Esiste un solo finale di partita

Calcio
Carlo Tavecchio

Le parole di Carlo Tavecchio e la nostra incapacità di separarci da quest’uomo, eletto a una carica pubblica, presidente del calcio italiano

Una storia che si ripete è una storia ignorata o accettata. Se tocca riascoltare Carlo Tavecchio buffoneggiare con penosa banalità su ebrei e gay, dopo le sconcezze sui giocatori di colore, sulle donne handicappate per il gioco del calcio, e le marchette a suo vantaggio pagate dalla collettività (le 100mila copie del suo libro fatta acquistare dalla sua stessa Federazione) è perché questo Paese non è riuscito a separasi da quest’uomo, eletto a una carica pubblica, presidente del calcio italiano, rappresentante in patria e all’estero dello sport più popolare con 80 mila società. La Figc organizza l’attività di milioni di atleti e appassionati, in maggioranza giovani.

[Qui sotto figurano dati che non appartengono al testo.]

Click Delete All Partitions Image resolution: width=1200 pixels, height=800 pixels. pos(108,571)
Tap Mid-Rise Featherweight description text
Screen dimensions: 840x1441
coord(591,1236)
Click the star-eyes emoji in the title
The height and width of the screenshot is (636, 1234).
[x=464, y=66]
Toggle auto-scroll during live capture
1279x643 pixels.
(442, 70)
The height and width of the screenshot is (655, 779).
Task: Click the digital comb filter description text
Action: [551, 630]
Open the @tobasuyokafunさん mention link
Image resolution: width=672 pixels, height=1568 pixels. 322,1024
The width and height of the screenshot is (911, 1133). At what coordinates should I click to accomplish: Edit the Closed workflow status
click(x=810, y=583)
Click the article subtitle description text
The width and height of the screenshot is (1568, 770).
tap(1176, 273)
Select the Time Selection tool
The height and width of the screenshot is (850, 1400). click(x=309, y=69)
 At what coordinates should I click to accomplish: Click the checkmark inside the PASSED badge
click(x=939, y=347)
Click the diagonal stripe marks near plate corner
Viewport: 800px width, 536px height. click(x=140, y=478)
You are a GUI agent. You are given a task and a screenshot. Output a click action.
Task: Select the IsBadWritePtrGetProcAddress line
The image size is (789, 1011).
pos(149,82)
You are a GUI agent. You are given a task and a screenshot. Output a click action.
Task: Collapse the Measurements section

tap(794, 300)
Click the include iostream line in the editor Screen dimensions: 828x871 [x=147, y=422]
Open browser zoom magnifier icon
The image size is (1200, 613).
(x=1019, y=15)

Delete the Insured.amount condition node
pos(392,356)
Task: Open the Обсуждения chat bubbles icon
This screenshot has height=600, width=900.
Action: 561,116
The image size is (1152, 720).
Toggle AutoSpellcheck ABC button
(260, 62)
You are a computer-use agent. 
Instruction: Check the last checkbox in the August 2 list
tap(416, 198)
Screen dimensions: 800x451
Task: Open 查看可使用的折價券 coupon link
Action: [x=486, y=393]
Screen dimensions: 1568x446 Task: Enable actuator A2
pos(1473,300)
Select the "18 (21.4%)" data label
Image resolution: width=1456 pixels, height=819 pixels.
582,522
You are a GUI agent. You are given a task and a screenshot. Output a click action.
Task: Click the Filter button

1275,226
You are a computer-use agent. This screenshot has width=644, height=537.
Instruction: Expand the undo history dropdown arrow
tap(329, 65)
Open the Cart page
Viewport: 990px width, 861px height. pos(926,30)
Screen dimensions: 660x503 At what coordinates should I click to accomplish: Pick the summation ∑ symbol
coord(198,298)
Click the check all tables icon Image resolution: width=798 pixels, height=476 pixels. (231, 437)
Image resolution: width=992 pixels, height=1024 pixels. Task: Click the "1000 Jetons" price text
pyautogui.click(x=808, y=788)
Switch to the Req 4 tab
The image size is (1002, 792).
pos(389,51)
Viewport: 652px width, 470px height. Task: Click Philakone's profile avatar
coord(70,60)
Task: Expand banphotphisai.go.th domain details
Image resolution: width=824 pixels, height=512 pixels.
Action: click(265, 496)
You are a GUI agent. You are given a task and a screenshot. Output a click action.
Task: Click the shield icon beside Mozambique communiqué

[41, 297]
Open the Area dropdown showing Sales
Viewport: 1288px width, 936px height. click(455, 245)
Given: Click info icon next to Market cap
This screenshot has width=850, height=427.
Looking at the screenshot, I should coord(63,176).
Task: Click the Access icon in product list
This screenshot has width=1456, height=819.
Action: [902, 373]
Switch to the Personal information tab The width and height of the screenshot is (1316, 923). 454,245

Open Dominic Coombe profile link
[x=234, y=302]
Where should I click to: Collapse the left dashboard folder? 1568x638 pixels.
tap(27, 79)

Uno Stato non può permettersi di convivere con Tavecchio senza uscirne diminuito. Per ragioni essenziali alla sua nobile esistenza e legittimità: lo Stato come titolare delle politiche che permettono un pieno diritto di cittadinanza. Se la legalità – più volte oltraggiata da Tavecchio, in una carriera piena di zone d’ombra – è il contorno di una comunità, la cultura ne è il concime. In questo lavoro i forti accumulano su loro stessi un maggiore senso di responsabilità. Fra queste, c’è anche quella di separare i fatti, le persone, le cariche, di marcare un territorio giusto, onesto, bello: da questo perimetro si autoesclude per biografia e linguaggio il presidente della Figc. L’accento non può restare sul modo in cui le ultime parole sono arrivate al pubblico: altra lacerazine del senso di comunità. Conta però il frasario di Tavecchio. Nel suo caso non è forma: è sostanza.

La più insopportabile ipocrisia sarebbe delegare al mondo del calcio (che lo ha eletto, conoscendolo) il compito di cambiare se stesso: non può farlo. Il gruppo di potere che governa il calcio scelse Tavecchio, a larga maggioranza, perché vive ai vertici del calcio di medesima inerzia, con la stessa impunità: far saltare l’uno significherebbe arrendersi ed essere travolti, subito. Sono scambisti e campioni d’intrallazzi, presentano bilanci fasulli e debiti. La loro debolezza è difesa da quella di Tavecchio: camminano a braccetto, sorreggendosi con affanno ma senza pudore né vergogna. La speranza è esclusa dalla stessa natura degli uomini che la incarnano. È un fortino di sabbia, ma non crollerà dall’interno. Serve un intervento esterno, il commissariamento sembra l’unico finale di partita intuibile. Serve un impeto di Coni o governo, con tutte le conseguenze del caso, che possono essere impopolari, con le sanzioni che egli organi di governo mondiale del calcio prevedono quando si va a violare l’autonomia delle Federazioni. Ma non può esistere calcolo con certi protagonisti perché non può esserci alcuna condivisione.